Act as if you have log utility and with probability 1 your wealth will converge to infinity.

Sergiu Hart presented this paper at Northwestern last week.  Suppose you are going to be presented an infinite sequence of gambles.  Each has positive expected return but also a positive probability of a loss.  You have to decide which gambles to accept and which gambles to reject. You can also invest purchase fractions of gambles: exposing yourself to some share \alpha of its returns. Your wealth accumulates (or depreciates) along the way as you accept gambles and absorb their realized returns.

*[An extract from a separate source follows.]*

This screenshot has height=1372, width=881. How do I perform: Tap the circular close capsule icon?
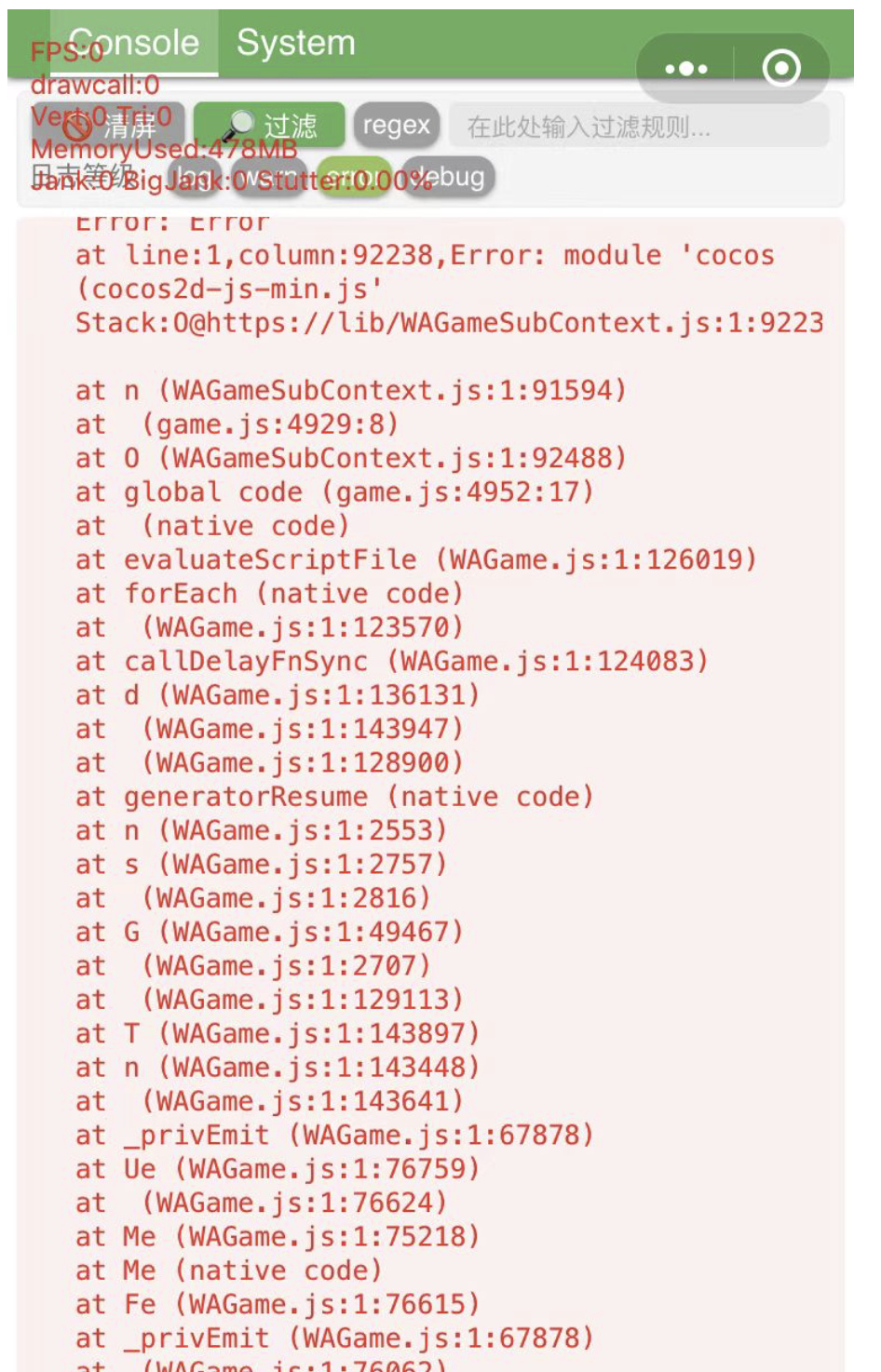click(780, 68)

Here is a simple investment strategy that guarantees infinite wealth.  First, for every gamble g that appears you calculate the wealth level such that an investor with that as his current wealth and who has logarithmic utility for final wealth would be just indifferent between accepting and rejecting the gamble.  Let’s call that critical wealth level R(g).  In particular, such an investor strictly prefers to accept g if his wealth is higher than R(g) and strictly prefers to reject it if his wealth is below that level.

Next, when your wealth level is actually W and you are presented gamble g, you find the maximum share of the gamble that an investor with logarithmic utility would be willing to take.  In particular, you determine the share of g such that the critical wealth level R(\alpha g) of the resulting gamble \alpha g is exactly W. Now the sure-thing strategy for your hedge fund is the following:  purchase the share \alpha of the gamble g, realize its returns, wait for next gamble, repeat.

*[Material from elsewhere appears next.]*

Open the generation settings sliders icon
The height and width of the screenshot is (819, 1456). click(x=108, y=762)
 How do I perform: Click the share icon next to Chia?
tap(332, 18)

If you follow this rule then no matter what sequence of gambles appears you will never go bankrupt and your wealth will converge to infinity. What’s more, this is in some sense the most aggressive investment strategy you can take without running the risk of going bankrupt.  Foster and Hart show that any investor that is willing to accept some gambles g at wealth levels W below the critical wealth level R(g) there is a sequence of gambles that will drive that investor to bankruptcy.  (This last result assumes that the investor is using a “scale free” investment strategy, one whose acceptance decisions scale proportionally with wealth.  That’s an unappealing assumption but there is a convincing version of the result without this assumption.)